Narrow escape

We called a car and took it further along Naivasha to the next lake along, formerly a salt lake with flamingos and now freshwater with fish. The restaurant overlooked the small lake, with a couple of warthogs grazing on bent knee by the shore. It was all a little like being at the Punjab Club, with fewer people and more attention to the pleasantness of the environment.

Along the way, we chatted idly about the most dangerous animals – not the hippo, it turns out, which kills about 500 people a year. Above it are mosquitos, dogs and snakes, though the internet clickbait we read didn’t specify what kind of snake, or indeed what kind of mosquito, so hard to know how seriously to take it.
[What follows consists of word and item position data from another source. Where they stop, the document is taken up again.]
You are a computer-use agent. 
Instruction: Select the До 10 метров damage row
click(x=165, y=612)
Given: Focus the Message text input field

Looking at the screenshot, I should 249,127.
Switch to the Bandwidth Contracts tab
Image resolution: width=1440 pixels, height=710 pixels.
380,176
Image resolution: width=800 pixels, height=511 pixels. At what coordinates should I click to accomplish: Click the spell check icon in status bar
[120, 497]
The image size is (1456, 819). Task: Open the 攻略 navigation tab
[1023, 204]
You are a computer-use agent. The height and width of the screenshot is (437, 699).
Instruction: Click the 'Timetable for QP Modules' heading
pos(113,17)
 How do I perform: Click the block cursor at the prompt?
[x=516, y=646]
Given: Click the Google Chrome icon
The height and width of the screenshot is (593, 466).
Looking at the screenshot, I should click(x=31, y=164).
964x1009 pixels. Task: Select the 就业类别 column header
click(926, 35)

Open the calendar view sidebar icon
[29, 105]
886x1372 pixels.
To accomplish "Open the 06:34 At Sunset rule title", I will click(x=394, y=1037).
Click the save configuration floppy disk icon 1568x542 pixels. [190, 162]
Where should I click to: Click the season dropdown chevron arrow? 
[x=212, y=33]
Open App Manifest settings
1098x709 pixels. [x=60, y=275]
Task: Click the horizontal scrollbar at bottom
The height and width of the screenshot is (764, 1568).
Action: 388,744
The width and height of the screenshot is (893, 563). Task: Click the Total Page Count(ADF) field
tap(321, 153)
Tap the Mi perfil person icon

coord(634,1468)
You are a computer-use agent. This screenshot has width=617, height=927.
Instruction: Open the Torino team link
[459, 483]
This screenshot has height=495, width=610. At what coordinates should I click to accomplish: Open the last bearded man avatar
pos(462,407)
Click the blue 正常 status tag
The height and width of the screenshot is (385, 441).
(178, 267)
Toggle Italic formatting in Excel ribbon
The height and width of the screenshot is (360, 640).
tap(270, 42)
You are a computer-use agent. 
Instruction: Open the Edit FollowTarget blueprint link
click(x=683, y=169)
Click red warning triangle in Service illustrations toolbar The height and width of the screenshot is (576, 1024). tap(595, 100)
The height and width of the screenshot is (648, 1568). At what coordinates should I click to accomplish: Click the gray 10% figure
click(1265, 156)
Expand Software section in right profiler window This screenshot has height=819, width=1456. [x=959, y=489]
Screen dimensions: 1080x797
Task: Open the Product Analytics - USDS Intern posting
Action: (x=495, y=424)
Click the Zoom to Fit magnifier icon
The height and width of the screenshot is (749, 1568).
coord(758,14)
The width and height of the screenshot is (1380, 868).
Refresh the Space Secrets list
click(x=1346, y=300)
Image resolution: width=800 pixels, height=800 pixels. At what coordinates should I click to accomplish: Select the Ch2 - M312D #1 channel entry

Lake Naivasha and its environs are filled with colonial estates and the difference between the lush, beautiful game reserves with rolling lawns, lakeside vistas, healthy wildlife and well-trained servants on one hand, and the grubby, dilapidated workers’ barracks on the other (leave alone the markets with their open drains) is striking and rather discomfiting.

As the tables filled, I realised all the other diners were white except for one couple who were black. All the staff were black. We eavesdropped a bit on one of the other tables, a very Home Counties group, grumbling about Brexit but clearly (and rather surprisingly) from the Remainer side. Six years on and it’s still being probed like a sore tooth, the only analogy I can think of is the invasion of Iraq. Fortunately one of them did betray a Telegraph affinity by remarking on the news that Ukraine has been sending women and children to safety while keeping the men back to fight – ‘you wouldn’t see that in Diversity Britain’ he huffed.

After lunch (which ended with a tasty sticky toffee pudding) we stopped at the farm shop then went on to Crater Lake for a walk. This turned out to be a reasonable distance away, in another animal sanctuary with a hefty entrance fee. The walk was around the rim of the crater and I was a bit reluctant as I was dressed nicely (by my admittedly low standards) including in a long linen skirt. But I tied it in a knot and off we went, told that we wouldn’t need a guide (rare in this country) as the trail was well marked and the dangerous animals were on the other side. ‘Only rabbits’ said the man taking our entrance fee, and in the next breath advised us to keep to the high trail around the crater rim, as lower down the bush was dense enough that we would not see the wild buffalo until it was too late.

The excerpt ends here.